Walt Disney (DIS) won’t give Netflix room to rest. Its much-anticipated Disney+ has arrived. At $6.99 per month, the streaming service costs just a fraction of Netflix’s (NFLX) most popular plan priced at $12.99. Disney seems to have priced Disney+ competitively to take customers from Netflix, whose customers are beginning to reject price increases.
Now, Disney is preparing another attack on Netflix. Last week, Disney CEO Bob Iger shared how the company wants to make Hulu a stronger competitor in the streaming video market. Disney plans to move all FX titles to Hulu starting next March, Iger said. FX boasts a huge content library that will doubtlessly be a big boost to Hulu. FX will also produce original shows exclusively for Hulu. In fact, several original shows are already in the works for release on Hulu next year, Iger revealed.
Disney’s Hulu to expand its library with FX’s support
Netflix releases dozens of new titles every month, expanding its content library. And its wide content selection and original programming have helped make it a video streaming leader. Whereas Netflix finished the third quarter with 60.6 million US subscribers, Hulu had under 30 million in May. However, the FX content could strengthen Hulu as a Netflix challenger.
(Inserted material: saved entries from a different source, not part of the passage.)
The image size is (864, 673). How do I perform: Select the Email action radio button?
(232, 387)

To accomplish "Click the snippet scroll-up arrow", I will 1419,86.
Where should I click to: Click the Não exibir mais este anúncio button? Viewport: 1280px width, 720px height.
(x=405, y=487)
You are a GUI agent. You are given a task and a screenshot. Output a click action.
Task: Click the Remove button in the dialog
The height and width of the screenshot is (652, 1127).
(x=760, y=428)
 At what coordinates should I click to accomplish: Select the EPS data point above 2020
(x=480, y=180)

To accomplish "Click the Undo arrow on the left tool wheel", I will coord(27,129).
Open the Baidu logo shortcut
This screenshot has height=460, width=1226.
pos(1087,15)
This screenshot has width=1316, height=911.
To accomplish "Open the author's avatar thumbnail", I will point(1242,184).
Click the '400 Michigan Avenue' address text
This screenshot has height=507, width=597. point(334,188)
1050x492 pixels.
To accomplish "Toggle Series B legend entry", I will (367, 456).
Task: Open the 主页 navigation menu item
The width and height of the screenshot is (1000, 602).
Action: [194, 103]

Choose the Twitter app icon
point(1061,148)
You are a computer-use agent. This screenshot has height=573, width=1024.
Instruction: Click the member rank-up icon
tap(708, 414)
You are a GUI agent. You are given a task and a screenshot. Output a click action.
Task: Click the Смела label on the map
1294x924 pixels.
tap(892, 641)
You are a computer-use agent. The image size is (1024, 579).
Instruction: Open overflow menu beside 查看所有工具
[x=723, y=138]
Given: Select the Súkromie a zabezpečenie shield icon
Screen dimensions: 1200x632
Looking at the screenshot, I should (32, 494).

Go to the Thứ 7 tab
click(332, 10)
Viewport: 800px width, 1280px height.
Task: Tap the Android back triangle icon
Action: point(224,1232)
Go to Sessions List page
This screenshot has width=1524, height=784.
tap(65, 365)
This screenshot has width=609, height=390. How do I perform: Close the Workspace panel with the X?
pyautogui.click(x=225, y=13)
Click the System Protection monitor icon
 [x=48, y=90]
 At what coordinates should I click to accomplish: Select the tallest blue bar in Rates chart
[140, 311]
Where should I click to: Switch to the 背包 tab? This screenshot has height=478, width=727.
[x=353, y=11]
Using FX content isn’t Disney’s only strategy to boost Hulu subscriptions. The company has also introduced a competitively priced video streaming bundle that offers Disney+, ESPN+, and Hulu.
The $71 billion Fox deal gave Disney assets to battle Netflix
Disney came to own FX’s rich content library through its $71 billion purchase of 21st Century Fox’s assets in March. The Fox purchase also doubled Disney’s stake in Hulu to 60%. Disney later tightened its grip on Hulu after AT&T (T) sold its stake in the business. A deal with Comcast (CMCSA) gave Disney operational control of Hulu.
Enhancing Hulu with FX content could escalate the streaming war between Disney and Netflix. As their rivalry deepens, Disney has pulled its movies from Netflix and banned Netflix commercials on its television networks.